> _EXTRACT PROVIDED_:
=-=-=-=-=

FAM Youth Championship

Tournament details
- Country: Maldives
- Teams: 10

Final positions
- Champions: Victory SC (1st title)
- Runner-up: Club Eagles

Tournament statistics
- Matches played: 24
- Goals scored: 79 (3.29 per match)

= 2012 FAM Youth Championship =

The 2012 FAM Youth Championship, includes the youth teams of all the Dhivehi League teams and two other teams from any part of the Maldives who want to participate (Mahibadhoo Sports Club and Kelaa Naalhi Sports). The age group of this tournament is Under-21.

==Participated Teams==

===Group A===
- Maziya Sports & Recreation Club
- Victory Sports Club
- VB Addu Football Club
- Mahibadhoo Sports Club
- Vyansa

===Group B===
- New Radiant Sports Club
- Kelaa Naalhi Sports
- Club Eagles
- Club All Youth Linkage
- Club Valencia

==Group stage==
Times are Islamabad, Karachi (UTC+5).

=-=-=-=-=

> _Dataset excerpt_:
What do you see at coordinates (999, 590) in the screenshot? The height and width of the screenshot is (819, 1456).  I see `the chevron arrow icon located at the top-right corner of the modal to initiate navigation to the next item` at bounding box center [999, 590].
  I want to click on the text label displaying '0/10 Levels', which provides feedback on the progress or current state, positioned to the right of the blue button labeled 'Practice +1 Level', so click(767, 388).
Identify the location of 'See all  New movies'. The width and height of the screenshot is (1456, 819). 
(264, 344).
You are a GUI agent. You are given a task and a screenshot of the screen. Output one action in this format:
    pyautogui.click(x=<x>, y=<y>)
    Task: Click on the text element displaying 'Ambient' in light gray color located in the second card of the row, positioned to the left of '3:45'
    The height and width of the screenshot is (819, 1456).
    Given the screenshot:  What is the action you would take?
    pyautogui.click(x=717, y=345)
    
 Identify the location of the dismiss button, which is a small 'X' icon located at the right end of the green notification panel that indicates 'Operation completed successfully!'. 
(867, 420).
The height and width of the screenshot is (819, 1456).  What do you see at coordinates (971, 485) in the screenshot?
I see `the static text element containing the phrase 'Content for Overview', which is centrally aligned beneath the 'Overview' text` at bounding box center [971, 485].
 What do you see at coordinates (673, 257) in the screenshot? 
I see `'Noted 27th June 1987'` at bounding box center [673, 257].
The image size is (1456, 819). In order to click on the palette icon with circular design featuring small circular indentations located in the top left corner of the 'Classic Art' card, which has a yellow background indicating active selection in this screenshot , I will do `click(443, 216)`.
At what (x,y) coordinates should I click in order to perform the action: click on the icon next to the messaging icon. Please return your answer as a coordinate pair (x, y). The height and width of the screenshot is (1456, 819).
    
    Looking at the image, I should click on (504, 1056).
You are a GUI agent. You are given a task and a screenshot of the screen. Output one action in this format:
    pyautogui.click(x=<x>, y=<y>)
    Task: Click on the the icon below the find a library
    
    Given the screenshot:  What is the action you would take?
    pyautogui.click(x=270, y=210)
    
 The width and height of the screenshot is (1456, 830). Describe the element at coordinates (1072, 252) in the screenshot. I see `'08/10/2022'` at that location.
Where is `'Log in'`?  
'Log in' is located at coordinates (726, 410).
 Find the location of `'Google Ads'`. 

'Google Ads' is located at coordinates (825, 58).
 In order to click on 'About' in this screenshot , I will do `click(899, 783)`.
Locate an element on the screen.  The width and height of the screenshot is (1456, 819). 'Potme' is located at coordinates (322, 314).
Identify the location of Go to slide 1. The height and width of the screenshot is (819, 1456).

=-=-=-=-=

> _REQUIREMENT_:
Continue the article on the 2012 FAM Youth Championship from where it stops.

> _TASK OUTPUT_:
===Group A===

| Team | Pld | W | D | L | GF | GA | GD | Pts |
|---|---|---|---|---|---|---|---|---|
| Victory SC | 4 | 2 | 2 | 0 | 13 | 6 | +7 | 8 |
| Maziya S&RC | 4 | 2 | 2 | 0 | 8 | 4 | +4 | 8 |
| Vyansa | 4 | 2 | 2 | 0 | 6 | 3 | +3 | 8 |
| Mahibadhoo | 4 | 1 | 0 | 3 | 9 | 7 | +2 | 3 |
| VB Addu FC | 4 | 0 | 0 | 4 | 0 | 15 | −15 | 0 |

===Group B===

| Team | Pld | W | D | L | GF | GA | GD | Pts |
|---|---|---|---|---|---|---|---|---|
| Club Eagles | 4 | 2 | 2 | 0 | 10 | 5 | +5 | 8 |
| Club Valencia | 4 | 2 | 1 | 1 | 6 | 6 | 0 | 7 |
| Club AYL | 4 | 1 | 2 | 1 | 5 | 4 | +1 | 5 |
| Kelaa Naalhi | 4 | 1 | 1 | 2 | 4 | 7 | -3 | 4 |
| New Radiant SC | 4 | 0 | 2 | 2 | 2 | 5 | −3 | 2 |

==Semi final==
1st Semi winners will be the first team to play the final. 2nd Semi winners will have to play in the 3rd Semi with the 1st Semi losers. The winner of 3rd Semi will be the second team to play in the final.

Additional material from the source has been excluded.